Databases seem to spend most of their time working around the operating system abstractions. So why not look at the OS, and streamline it for database use - dropping all the stuff a database will never need.
That then is a completely separate project which is far easier to get started rather than shoehorning the database into an operating system thread model that is already a hack of the process model.
I'm not sure what you mean by OS.
If you mean a whole new kernel, it will take decades. They can support only small number of HW. If you mean a specialized linux distro, many companies does that already.
I don't know how that can make it easier the process based / thread based problem.
That was/is part of the promise of the whole unikernel thing, no?
https://mirage.io/ or similar could then let you boot your database. That said, it's not really taken off from what I can tell, so I'm guessing there's more to it than that.
Yeah indeed, that was my feeling on it as well. As much as Linux et al might get in ones way at times, what we get for free by relying on them is too useful to ignore for most tasks I think.
That said, perhaps at AWS or Google scale that would be different? I wonder if they've looked at this stuff internally.
You can get most of these speedups by using advanced APIs like IO_uring and friends, while still benefiting of using an OS, which is taking care of the messy and thankless task of hardware support.
> Create an operating system specifically for the database and make it so you boot the database.
(Others downthread have pointed out unikernels and I agree with the criticisms)
This proposal is an excellent Phd project for someone like me :-)
It ticks all of the things I like to work on the most[1]:
Will involve writing low-level OS code
Get to hyper-focus on performance
Writing a language parser and executor
Implement scheduler, threads, processes, etc.
Implement the listening protocol in the kernel.
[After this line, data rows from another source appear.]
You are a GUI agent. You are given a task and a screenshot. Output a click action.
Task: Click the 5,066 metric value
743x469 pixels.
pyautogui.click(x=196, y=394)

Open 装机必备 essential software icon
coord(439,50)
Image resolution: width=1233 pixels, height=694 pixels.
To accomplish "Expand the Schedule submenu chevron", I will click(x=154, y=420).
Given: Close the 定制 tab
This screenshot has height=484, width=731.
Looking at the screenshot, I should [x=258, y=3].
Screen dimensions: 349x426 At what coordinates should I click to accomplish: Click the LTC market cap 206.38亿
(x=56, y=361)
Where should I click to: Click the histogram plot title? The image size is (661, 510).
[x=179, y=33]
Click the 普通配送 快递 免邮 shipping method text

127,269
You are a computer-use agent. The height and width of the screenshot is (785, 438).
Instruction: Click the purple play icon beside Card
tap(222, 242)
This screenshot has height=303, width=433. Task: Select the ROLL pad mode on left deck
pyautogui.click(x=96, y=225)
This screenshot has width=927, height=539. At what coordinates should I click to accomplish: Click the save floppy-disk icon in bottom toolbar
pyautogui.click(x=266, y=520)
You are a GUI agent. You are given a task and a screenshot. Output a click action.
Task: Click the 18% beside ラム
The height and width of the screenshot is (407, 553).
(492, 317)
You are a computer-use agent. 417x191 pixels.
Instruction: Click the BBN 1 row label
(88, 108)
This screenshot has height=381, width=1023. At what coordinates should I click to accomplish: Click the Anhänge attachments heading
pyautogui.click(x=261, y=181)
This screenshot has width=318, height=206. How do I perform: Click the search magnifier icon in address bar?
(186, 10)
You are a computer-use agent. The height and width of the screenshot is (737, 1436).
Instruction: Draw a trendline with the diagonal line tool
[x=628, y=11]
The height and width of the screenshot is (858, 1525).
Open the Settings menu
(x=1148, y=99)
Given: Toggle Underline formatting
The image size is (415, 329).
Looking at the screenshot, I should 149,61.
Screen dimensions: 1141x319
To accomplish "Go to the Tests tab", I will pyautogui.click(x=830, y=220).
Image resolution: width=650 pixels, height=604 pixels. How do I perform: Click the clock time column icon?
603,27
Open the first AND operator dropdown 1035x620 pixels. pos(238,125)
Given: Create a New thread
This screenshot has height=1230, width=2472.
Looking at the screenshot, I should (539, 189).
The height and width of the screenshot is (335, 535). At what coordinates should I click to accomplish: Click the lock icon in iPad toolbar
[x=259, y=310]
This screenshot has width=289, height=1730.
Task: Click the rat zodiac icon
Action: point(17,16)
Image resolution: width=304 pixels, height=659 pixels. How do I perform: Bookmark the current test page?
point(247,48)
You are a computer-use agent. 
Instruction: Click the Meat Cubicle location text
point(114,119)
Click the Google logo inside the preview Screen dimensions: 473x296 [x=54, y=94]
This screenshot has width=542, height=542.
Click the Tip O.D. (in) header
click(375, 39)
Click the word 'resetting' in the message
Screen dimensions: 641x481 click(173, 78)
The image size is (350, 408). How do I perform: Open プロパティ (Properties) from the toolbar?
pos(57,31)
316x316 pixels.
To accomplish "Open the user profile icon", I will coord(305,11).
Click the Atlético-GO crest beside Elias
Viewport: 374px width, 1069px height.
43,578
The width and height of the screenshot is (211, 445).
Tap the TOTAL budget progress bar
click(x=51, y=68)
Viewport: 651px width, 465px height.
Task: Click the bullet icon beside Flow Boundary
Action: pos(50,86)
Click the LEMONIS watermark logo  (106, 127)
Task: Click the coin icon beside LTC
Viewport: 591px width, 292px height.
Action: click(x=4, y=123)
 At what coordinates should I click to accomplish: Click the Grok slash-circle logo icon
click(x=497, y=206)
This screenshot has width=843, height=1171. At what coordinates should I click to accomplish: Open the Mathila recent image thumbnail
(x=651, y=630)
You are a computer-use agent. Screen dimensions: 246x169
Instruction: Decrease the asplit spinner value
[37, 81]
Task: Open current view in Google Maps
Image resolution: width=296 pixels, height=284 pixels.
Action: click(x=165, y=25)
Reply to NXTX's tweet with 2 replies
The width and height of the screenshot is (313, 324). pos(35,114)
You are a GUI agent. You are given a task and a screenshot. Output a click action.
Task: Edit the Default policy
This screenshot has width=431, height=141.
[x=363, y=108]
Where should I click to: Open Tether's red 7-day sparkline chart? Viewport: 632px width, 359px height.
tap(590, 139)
I have to say, though, it might be easier to start off with a rump kernel (netBSD), then add in a specific RAW disk access that bypasses the OS (no, or fewer, syscalls to use it), create a kernel module for accepting a limited type of task and executing that task in-kernel (avoiding a context-swtich on every syscall)[2].
Programs in userspace must have the lowest priority (using starvation-prevention mechanisms to ensure that user input would eventually get processed).
I'd expect a non-insignificant speedup by doing all the work in the kernel.
The way it is now,
userspace requests read() on a socket (context-switch to kernel),
gets data (context-switch to userspace),
parses a query,
requests read on disk (multiple context-switches to kernel for open, stat, etc, multiple switches back to userspace after each call is complete). This latency is probably fairly well mitigated with mmap, though.
logs diagnostic (multiple context-switches to and from kernel)
requests write on client socket (context switch to kernel back and forth until all data is written).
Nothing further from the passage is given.